Steve Harvey did a lot of talking during the epic Earth, Wind and Fire-Isley Brother’s battle on Sunday night. Many would, and did, say he did too much talking.
But even the most anti-Steve Harvey viewers had to appreciate him giving a shoutout to HBCU bands during the four-hour long webcast.
As Earth Wind and Fire rose when D-Nice cue’d up the epic title cut to their 1979 album “In The Stone,” band heads from Dover, Delaware to the West Coast knew what was up. And Harvey felt the vibes too.
“Every HBCU in the country know this cut right here,” Harvey yelled over the music. “This the Sonic Boom and errybody else. The FAM (U) Rattlers. Everybody. Damn Southern. Let’s go.”
While Harvey mimicked some sort of horn player, the remaining members of Earth, Wind and Fire stood up and performed though they were already three hours into an epic night of music.

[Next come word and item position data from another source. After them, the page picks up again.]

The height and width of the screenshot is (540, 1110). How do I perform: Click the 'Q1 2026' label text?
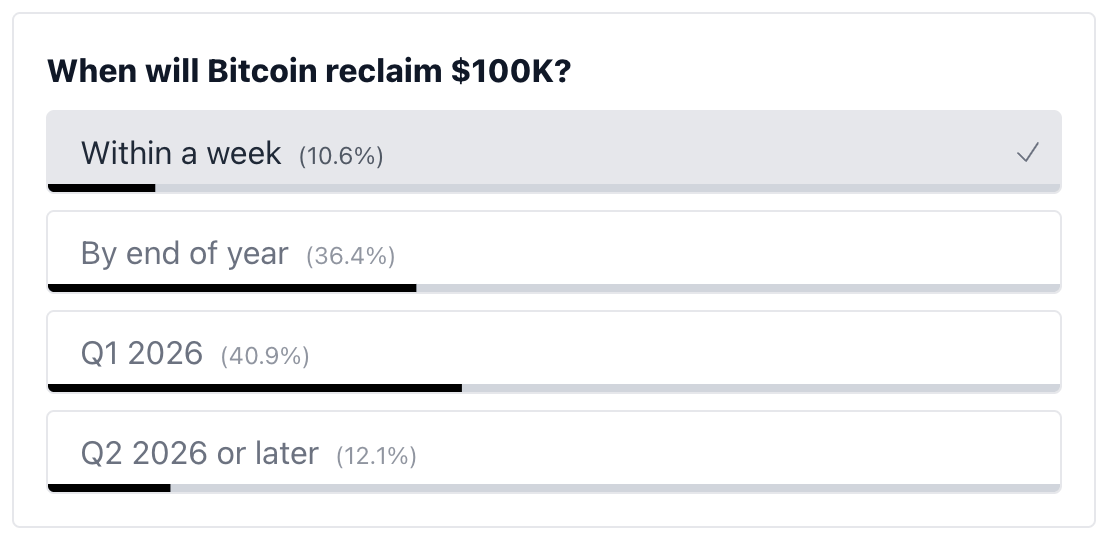tap(142, 353)
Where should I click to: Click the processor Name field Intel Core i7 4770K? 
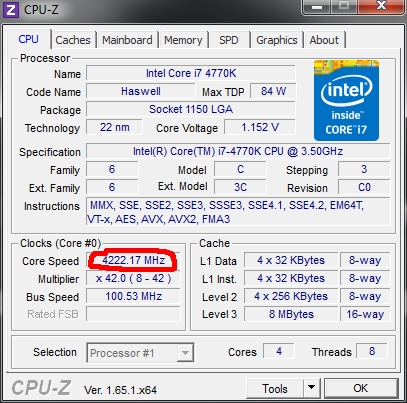tap(191, 73)
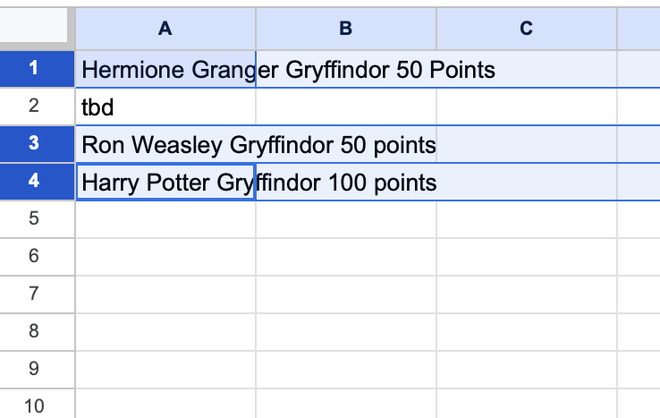Select column B header

click(345, 29)
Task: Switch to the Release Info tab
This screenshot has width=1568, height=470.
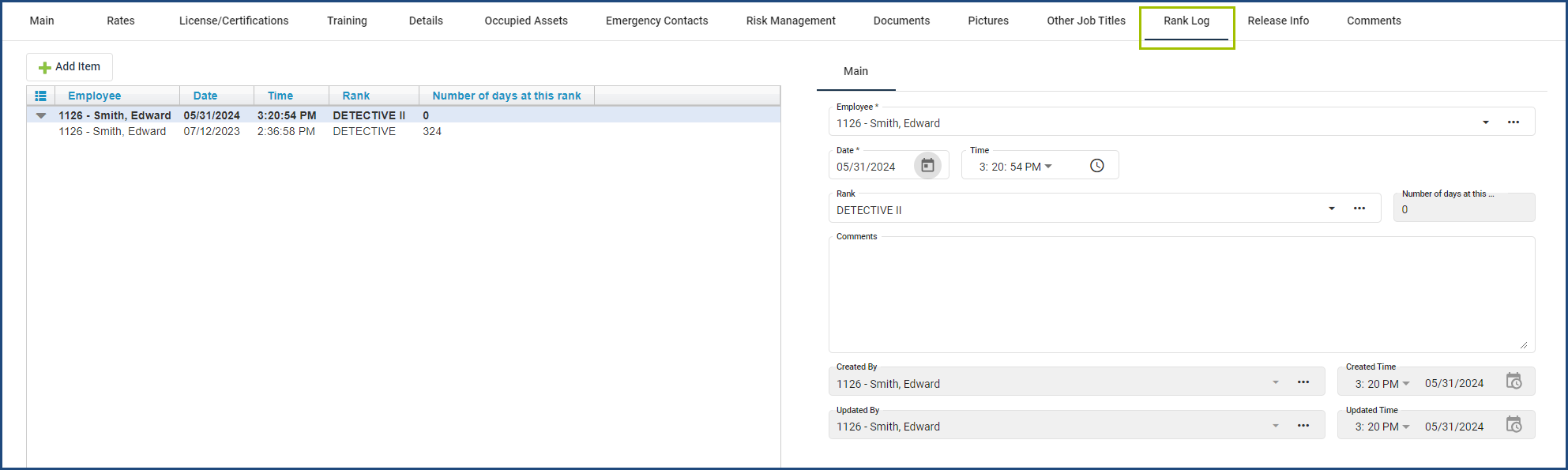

The two iconic bands put on a show befitting their illustrious histories. Both bands — but particularly Earth, Wind, and Fire — have become staples of HBCU marching bands over the past 50 years. Not only upbeat cuts like “In The Stone” and “Fantasy” or deep funk like “Shining Star,” but also ballads such as “Reasons” and “After The Love Has Gone,” continue to resonate nearly 50-years after they were released.
The Isley Brothers have an even longer musical legacy, reaching back to “Shout” in the 1950s. Their heavy guitar-driven arrangements have been and remain interpolated to this very day.

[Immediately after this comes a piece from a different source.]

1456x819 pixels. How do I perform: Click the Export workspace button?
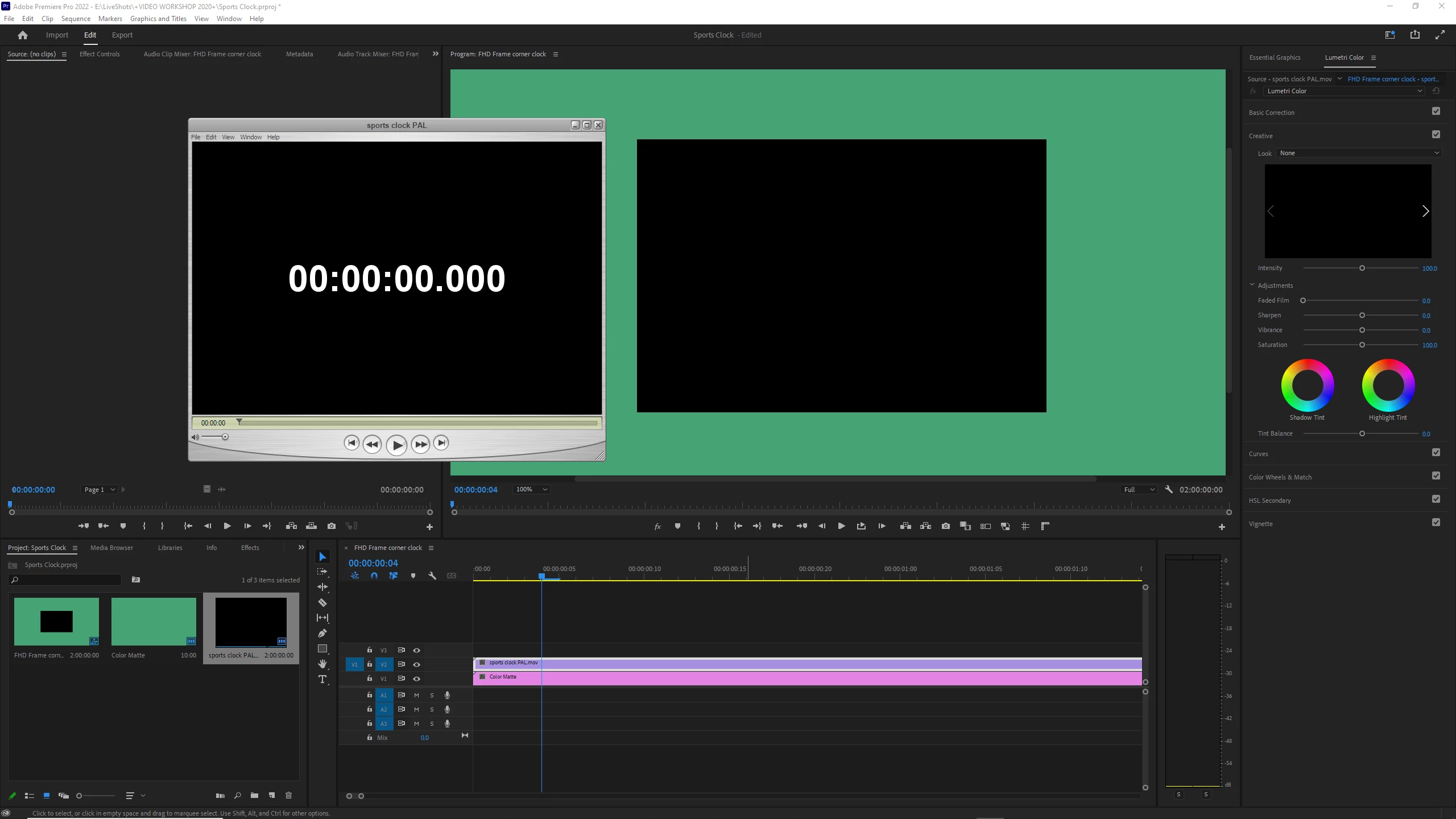tap(122, 35)
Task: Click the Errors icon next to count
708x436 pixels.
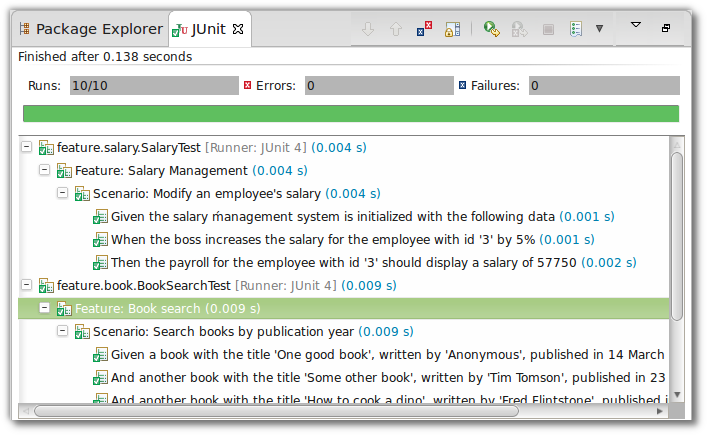Action: [247, 86]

Harvey earned a lot of criticism for relaying his personal memories on the broadcast. So much so that he was allegedly told during a break to stop talking so much. But he was expressing — in his own, unique way — how the music of both groups were the soundtrack to his life.
They are also the soundtrack of HBCU band life, which many of us associate with the best times in our lives. Great memories with old friends put to the tune of pompous horns and heavy drums. It’s the sound that makes homecoming special, particularly after all we’ve endured this year.
So yes, Harvey was in his uncle story-telling bag, on Sunday night. But his brief moment connecting the HBCU experience to the music of the Isley Brothers and Earth, Wind and Fire was very necessary.